Overall recruitment began in January 2018 and continued through March of 2020. Recruitment was paused at that time due to the COVID-19 pandemic. Enrollment visits began again in January 2021 and are ongoing. For El Rio, a total of 2456 prescreened eligible probands have been contacted. Of these, 1452 probands and family members agreed to be scheduled for a study visit. As of November 1, 2021, 1114 patients have been consented, 961 were enrolled, and 867 have laboratory values available from El Rio. For Mariposa, a total of 1078 prescreened eligible probands had been contacted. Of these, 412 probands and referred family members agreed to be scheduled for a study appointment. Currently, 312 participants have consented, 290 were enrolled with 244 participants with available lab values from Mariposa. Participant characteristics are shown in table 3 by enrollment site.
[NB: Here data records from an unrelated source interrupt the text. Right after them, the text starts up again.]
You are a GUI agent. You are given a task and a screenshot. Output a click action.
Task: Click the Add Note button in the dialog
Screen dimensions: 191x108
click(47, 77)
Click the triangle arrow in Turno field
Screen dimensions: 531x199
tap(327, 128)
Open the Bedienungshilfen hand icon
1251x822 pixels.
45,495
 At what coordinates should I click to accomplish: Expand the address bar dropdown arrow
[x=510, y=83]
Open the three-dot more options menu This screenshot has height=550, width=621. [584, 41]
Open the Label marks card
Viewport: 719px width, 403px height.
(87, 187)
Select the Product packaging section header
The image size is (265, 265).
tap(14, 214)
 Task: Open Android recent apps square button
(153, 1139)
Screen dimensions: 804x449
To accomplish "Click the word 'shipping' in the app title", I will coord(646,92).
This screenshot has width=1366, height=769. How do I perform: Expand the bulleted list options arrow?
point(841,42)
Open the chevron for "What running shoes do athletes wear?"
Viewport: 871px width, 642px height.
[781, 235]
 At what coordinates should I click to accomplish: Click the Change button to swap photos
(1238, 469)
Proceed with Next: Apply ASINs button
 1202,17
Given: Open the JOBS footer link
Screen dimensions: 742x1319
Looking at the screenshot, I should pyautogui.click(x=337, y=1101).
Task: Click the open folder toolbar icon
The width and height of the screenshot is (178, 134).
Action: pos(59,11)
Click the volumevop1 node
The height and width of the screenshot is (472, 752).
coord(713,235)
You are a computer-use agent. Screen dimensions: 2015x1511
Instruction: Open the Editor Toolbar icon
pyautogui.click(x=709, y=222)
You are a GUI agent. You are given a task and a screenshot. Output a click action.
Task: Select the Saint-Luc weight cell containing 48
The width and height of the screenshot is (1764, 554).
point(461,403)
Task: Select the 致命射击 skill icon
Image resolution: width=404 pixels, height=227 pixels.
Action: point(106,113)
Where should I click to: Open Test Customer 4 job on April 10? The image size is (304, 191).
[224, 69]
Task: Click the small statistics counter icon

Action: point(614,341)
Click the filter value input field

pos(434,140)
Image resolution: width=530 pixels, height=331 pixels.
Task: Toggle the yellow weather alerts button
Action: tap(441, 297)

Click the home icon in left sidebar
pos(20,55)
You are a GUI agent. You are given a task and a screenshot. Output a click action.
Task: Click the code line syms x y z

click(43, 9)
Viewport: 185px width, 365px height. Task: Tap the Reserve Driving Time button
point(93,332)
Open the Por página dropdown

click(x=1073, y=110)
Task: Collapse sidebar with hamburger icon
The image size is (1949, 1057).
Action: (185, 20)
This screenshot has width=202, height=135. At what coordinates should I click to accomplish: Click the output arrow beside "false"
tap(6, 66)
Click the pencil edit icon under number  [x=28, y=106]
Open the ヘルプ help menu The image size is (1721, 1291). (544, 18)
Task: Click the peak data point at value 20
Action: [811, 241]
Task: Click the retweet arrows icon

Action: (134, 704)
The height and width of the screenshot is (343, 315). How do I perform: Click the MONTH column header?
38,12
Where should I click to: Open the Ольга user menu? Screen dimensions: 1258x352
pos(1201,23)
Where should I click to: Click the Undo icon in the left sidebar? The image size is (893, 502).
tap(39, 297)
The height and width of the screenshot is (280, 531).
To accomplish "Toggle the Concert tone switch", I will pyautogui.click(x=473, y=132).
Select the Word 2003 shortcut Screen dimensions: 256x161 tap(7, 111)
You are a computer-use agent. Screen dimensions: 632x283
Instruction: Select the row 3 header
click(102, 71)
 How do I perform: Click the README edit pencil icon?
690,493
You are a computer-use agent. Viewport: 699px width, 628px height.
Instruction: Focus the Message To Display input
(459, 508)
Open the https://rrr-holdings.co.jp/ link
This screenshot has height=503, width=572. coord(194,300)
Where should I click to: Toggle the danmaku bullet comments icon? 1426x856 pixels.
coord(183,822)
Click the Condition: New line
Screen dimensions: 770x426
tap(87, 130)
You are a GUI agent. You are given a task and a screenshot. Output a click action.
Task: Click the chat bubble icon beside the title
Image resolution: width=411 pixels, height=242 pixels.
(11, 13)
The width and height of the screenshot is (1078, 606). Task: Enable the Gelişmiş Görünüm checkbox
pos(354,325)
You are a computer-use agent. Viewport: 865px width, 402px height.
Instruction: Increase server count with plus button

Overall, statistically significant differences were seen between enrollment sites for participant type, age, waist circumference, fasting plasma insulin, and general health. Average body mass index was obese at 32.2 and 31.6 kg/m2 while waist circumference was 41.2 and 40.1 inches for El Rio and Mariposa, respectively. Fasting plasma glucose averaged 8.4 and 7.8 mmol/L at El Rio and Mariposa, respectively. HbA1c levels were similar between sites with a mean 7.8% for El Rio and 7.5% for Mariposa. Fasting insulin levels were also higher for El Rio than Mariposa (16.6±23.9 vs 12.3±11.8; p=0.0071). Homeostasis model assessment-insulin resistance differences did not reach statistical significance between sites (p=0.0682) with El Rio averaging 6.5 (15.2) and Mariposa 4.7 (8.0). Sites differed in self-reported general health on a scale of excellent to poor ranging from 1 to 5 with El Rio averaging 3.5 and Mariposa 3.3 (p=0.0095).
Cardiometabolic risk factor frequency as defined by the Adult Treatment Panel III21 is shown in figure 3. Abdominal obesity as measured by waist circumference was the most prevalent risk factor followed by hyperglycemia (fasting plasma glucose >5.55 mmol/L). Nearly half of all participants exhibited high triglycerides while 60.4% showed low high-density lipoprotein (HDL)-cholesterol. Low HDL-cholesterol (p=0.029) and fasting plasma glucose (p<0.001) were statistically significantly different by enrollment site with El Rio having a greater percentage of patients experiencing each risk factor.
By design, El Banco is an infrastructure project to provide data, specimens, and patients to simplify collaborations between investigators and the community through a trusted community health center intermediary. In the first 4 years, El Banco has generated several diverse projects ranging from ancillary studies to patient recall to secondary data analysis. Most of the ongoing studies include students, trainees, and/or are led by junior faculty from departments including health promotion sciences, epidemiology, nutritional sciences, and medicine (endocrinology, nephrology, and cardiology).